Why does mdadm write unusably slow when mounted synchronously?
Quote by questioner:
But there is still Linux caching:
root@ubuntu:/mnt/raid6# dd if=/dev/zero of=delme bs=1M count=10 10+0 records in 10+0 records out 10485760 bytes (10 MB) copied, 0.00566339 s, 1.9 GB/s
To disable Linux caching, we can mount the filesystem synchronously:
mount -o remount,sync /mnt/raid6
That's not quite right... sync doesn't simply disable caching like you want in a benchmark. It makes every write result in a "sync" command, which means flushing cache all the way to the disk.
Here is a server over here, to explain better:
$ dd if=/dev/zero of=testfile bs=1M count=500
500+0 records in
500+0 records out
524288000 bytes (524 MB) copied, 0.183744 s, 2.9 GB/s
$ dd if=/dev/zero of=testfile bs=1M count=500 conv=fdatasync
500+0 records in
500+0 records out
524288000 bytes (524 MB) copied, 5.22062 s, 100 MB/s
conv=fdatasync simply means flush after the write, and tell you the time including that flush. Alternatively, you can do:
$ time ( dd if=/dev/zero of=testfile bs=1M count=500 ; sync )
500+0 records in
500+0 records out
524288000 bytes (524 MB) copied, 0.202687 s, 2.6 GB/s
real 0m2.950s
user 0m0.007s
sys 0m0.339s
And then calculate MB/s from the 2.95s real time rather than the above 0.2s. But that is uglier, and more work, since the stats printed by dd are not including the sync.
If you used "sync" you would flush every write... maybe that means every block, which would run very slow. "sync" should only be used on very strict systems, eg. databases where the loss of one single transaction due to a disk failure is unacceptable (eg. if I transfer a billion bucks from my bank account to yours, and the system crashes, and suddenly you have the money but so do I).
Here is another explanation with additional options, one I read about long ago. http://romanrm.ru/en/dd-benchmark
And one more note: Your benchmark you are doing this way is totally valid in my opinion, although not valid in many others' opinions. But it is not a real-life test. It is a single threaded sequential write. If your real life use case is like that, eg. sending some big files over the network, then it may be a good benchmark. If your use case is different, eg. an ftp server with 500 people uploading small files at the same time, then it is not very good.
And also, you should use a randomly generated file on RAM for best results. It should be random data because some file systems are too smart when you feed them zeros. eg. on Linux using the ram file system tmpfs which is mounted on /dev/. And it should be a RAM fs instead of using /dev/urandom directly because /dev/random is really slow, and /dev/urandom is faster (eg. 75MB/s) but still slower than hdd.

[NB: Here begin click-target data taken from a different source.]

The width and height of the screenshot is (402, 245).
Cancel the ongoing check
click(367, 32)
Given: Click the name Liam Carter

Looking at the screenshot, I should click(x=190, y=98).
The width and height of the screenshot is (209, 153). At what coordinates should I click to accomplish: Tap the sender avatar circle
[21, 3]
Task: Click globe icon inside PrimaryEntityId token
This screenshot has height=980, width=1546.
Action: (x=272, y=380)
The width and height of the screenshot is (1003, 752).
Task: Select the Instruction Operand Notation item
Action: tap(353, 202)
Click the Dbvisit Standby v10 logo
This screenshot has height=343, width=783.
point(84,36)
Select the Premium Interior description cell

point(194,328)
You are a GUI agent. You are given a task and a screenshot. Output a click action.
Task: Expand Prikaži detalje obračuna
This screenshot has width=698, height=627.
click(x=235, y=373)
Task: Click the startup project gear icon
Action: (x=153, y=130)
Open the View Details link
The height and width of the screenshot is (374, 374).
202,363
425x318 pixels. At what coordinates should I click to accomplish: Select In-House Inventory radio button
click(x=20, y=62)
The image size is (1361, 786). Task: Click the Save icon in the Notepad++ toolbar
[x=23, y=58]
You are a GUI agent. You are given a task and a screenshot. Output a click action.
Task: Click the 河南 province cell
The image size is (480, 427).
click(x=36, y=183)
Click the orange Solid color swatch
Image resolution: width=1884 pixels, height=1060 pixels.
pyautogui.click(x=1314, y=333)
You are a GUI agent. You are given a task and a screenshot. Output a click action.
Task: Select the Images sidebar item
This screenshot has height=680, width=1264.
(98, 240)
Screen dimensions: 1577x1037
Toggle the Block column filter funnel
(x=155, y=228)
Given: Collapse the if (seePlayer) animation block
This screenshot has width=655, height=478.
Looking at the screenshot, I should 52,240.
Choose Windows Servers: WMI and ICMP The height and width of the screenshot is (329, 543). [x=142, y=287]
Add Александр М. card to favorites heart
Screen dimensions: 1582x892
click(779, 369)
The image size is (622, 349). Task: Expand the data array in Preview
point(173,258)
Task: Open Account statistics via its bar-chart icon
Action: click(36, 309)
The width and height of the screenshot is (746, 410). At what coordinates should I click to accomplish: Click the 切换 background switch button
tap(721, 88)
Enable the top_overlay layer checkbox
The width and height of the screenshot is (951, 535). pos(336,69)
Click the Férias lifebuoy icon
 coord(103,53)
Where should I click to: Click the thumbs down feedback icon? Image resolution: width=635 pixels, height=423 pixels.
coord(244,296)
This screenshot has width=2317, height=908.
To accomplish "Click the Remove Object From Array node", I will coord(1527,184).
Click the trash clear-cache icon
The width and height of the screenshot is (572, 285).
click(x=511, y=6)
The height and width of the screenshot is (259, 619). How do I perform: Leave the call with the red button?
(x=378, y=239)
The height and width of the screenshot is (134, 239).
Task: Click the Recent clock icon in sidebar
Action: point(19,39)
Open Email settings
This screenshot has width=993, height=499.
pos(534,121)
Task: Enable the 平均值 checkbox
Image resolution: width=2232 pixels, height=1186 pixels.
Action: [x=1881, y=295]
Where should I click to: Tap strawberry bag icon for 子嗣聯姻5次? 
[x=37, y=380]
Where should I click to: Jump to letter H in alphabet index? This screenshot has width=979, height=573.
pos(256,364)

dd if=/dev/urandom of=/dev/shm/randfile bs=1M count=500
dd if=/dev/shm/randfile bs=1M count=500 conv=fdatasync
Performance is dramatically worse because synchronous writing forces parity computation to hammer the disks.
In general, computing and writing parity is a relatively slow process, especially with RAID 6--in your case, not only does md have to fragment the data into four chunks, it then computes two chunks of parity for each stripe. In order to improve performance, RAID implementations (including md) will cache recently-used stripes in memory in order to compare the data to be written with the existing data and quickly recompute parity on write. If new data is written to a cached stripe, it can compare, fragment, and recompute parity without ever touching the disk, then flush it later. You've created a situation where md always misses the cache, in which case it has to read the stripe from disk, compare the data, fragment the new data, recompute parity, then flush the new stripe directly to disk. What would require zero reads and writes from/to disk on a cache hit becomes six reads and six writes for every stripe written.
Granted, the difference in performance you've observed is enormous (1.9GB/s versus 449KB/s), but I think it's all accounted for in how much work md is doing to maintain the integrity of the data.
This performance hit may be compounded by how you have the disks arranged... if you have them all on one controller, that much extra reading and writing will bring performance to a standstill.